Newman, to the contrary, claims that Chalmers’ portrayal of early modern experiment constitutes a “positivist manifesto” (defining the term, I gather, after the physical philosophy of Ernst Mach, 1838-1916), which disregards how early modern natural philosophers actually understood experimental philosophy to work.
Chalmers, for the record, argues, “My recent book on atomism concludes with an account of how highly theoretical knowledge of unobservable atoms was confirmed by experiment. This is not a positivist thesis.”
Proper definitions of positivism aside, as I have said before, speaking as a non-specialist on this crucial issue, I believe Newman is on the firmer ground in arguing that Boyle saw no major difference between his methodology in pneumatics and his methodology in chymistry.
But even if this is so, could it nevertheless be legitimate to “pick out” particular aspects of a historical actor’s thought, regardless of how that actor may have understood that aspect to integrate into the rest of this thought? Is there a crucial difference between this and, say, picking out a Foucauldian “discourse” from the historical record?

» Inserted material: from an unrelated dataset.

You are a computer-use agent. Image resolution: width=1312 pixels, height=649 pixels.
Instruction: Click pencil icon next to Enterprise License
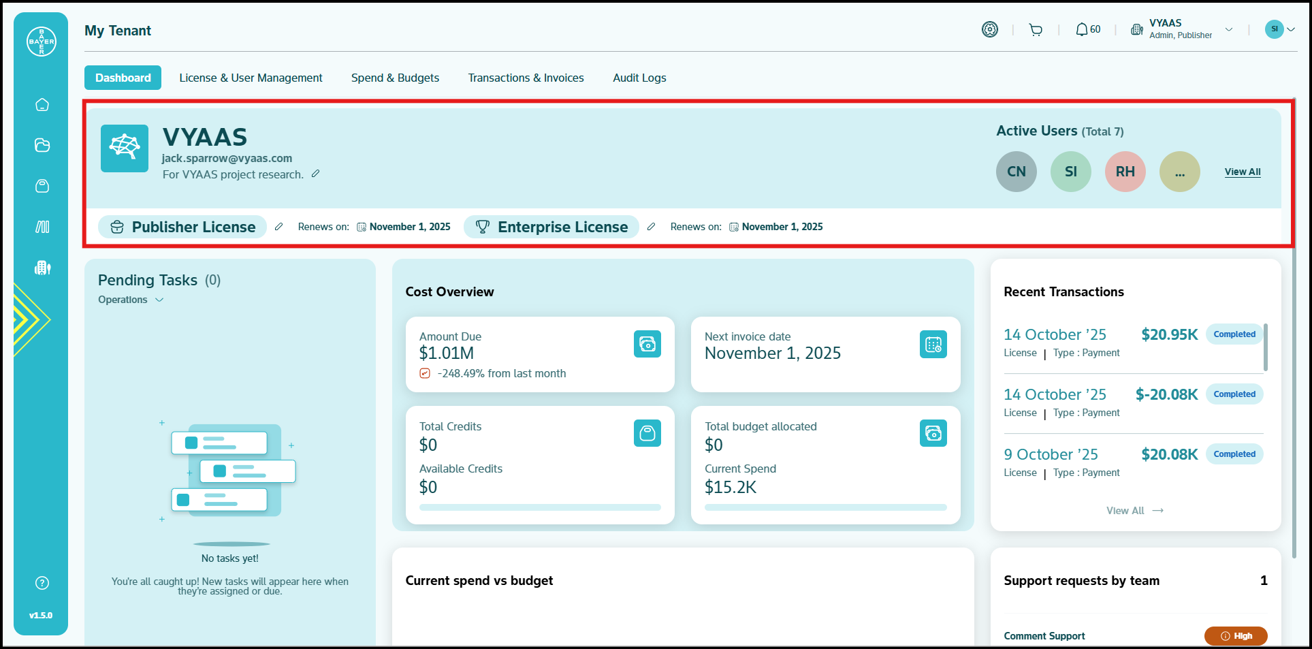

I would venture to say that Chalmers’ project is legitimate, but, for me, unattractive. It is legitimate in that historians of ideas may trace ideas in history regardless of historical actors’ appreciation of those ideas. To trace out two different experimental strategies, which may have only later emerged as an intellectually important difference, would be a task that is of use.
However, to claim that a particular historical actor’s use of a particular strategy was “unproductive” seems an uninteresting conclusion, since historical actors evidently felt something was being accomplished. Further, if it were the case that a properly scientific mode of explanation did clearly emerge as Chalmers says it did, then perhaps there would be some attraction in picking out Boyle’s pneumatics as a positive data point, and his chymistry as a null data point in the process of this emergence. However, it seems to me that, given the ongoing importance of speculative ideas in areas ranging from cosmology to geology to economics, and the failure of even much useful laboratory science to consistently conform to Chalmers’ definition of “science”, narrating the career of Chalmers’ “science” seems like an unattractive proposition for historians of the sciences.